Many GCSE pupils never study a book by a black author

Report highlights rarity of BAME writers in GCSE English literature syllabus of exam board AQA

Pupils could complete their GCSEs and leave secondary school in England without studying a novel or play by a non-white author, research has found.

The largest exam board in the country, AQA, does not feature a single book by a black author among set texts for its GCSE English literature syllabus, according to a report by the education charity Teach First.

More than half a million pupils sit AQA GCSE English literature every year – 80% of candidates. The AQA syllabus features just two novels by non-white authors – Meera Syal’s Anita and Me and Kazuo Ishiguro’s Never Let Me Go.

Students are currently required to study one Shakespeare play, one 19th-century novel from a selection including Charles Dickens’ Great Expectations, one modern text from a selection including Alan Bennett’s The History Boys, and one poetry selection.

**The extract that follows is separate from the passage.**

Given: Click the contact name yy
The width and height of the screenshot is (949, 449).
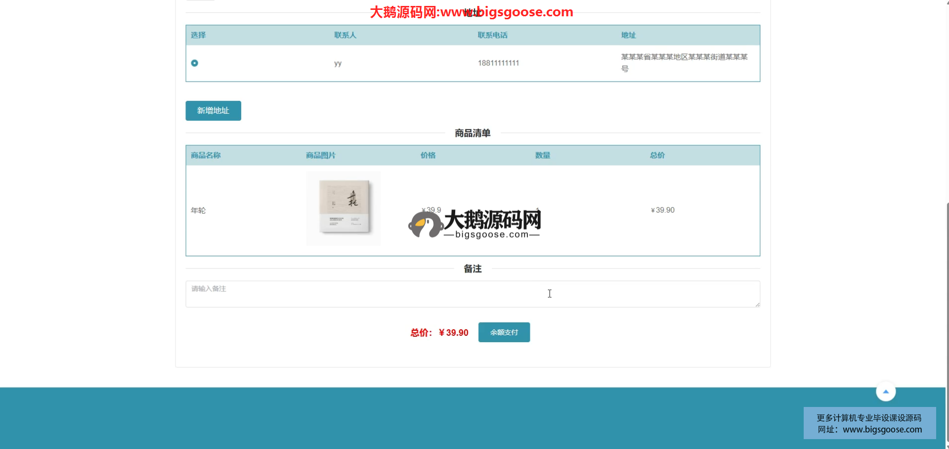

“There is no doubt that pupils should continue to learn from – and enjoy – the kinds of literary classics they already study today,” the report says, but the curriculum fails to represent “the multitude of perspectives and backgrounds that make up our country’s diverse population”.

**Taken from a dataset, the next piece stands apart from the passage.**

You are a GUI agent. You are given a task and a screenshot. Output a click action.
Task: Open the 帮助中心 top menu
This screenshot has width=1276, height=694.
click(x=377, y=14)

AQA said it was reviewing the content of its English GCSE but pointed out that in addition to Syal and Ishiguro, there were four other writers included in anthologies on the curriculum [see footnote].

“We completely agree that students should learn about a diverse range of writers,” a spokesperson said. “We’re actually already reviewing equality, diversity and inclusion in our English literature GCSE and other qualifications to make sure they’re as representative as possible of modern Britain.

“However, it’s wrong to suggest that our set texts don’t feature any black authors – or that, in a normal year, students might not study any BAME writers.”

He noted Claudette Williams’ presence in the curriculum’s short-story anthology, and added that the poetry anthologies contain BAME authors, “so regardless of other selections made by teachers of what their students will study, they will study work by a BAME, non-white author”.

Teach First is calling for exam boards to guarantee at least a quarter of authors in their GCSE English literature specifications are from BAME backgrounds. It says additional funding must be available to train and support teachers so they are equipped to explore racism appropriately with their pupils, and a fund should be set up to help schools to buy books by ethnic minority authors.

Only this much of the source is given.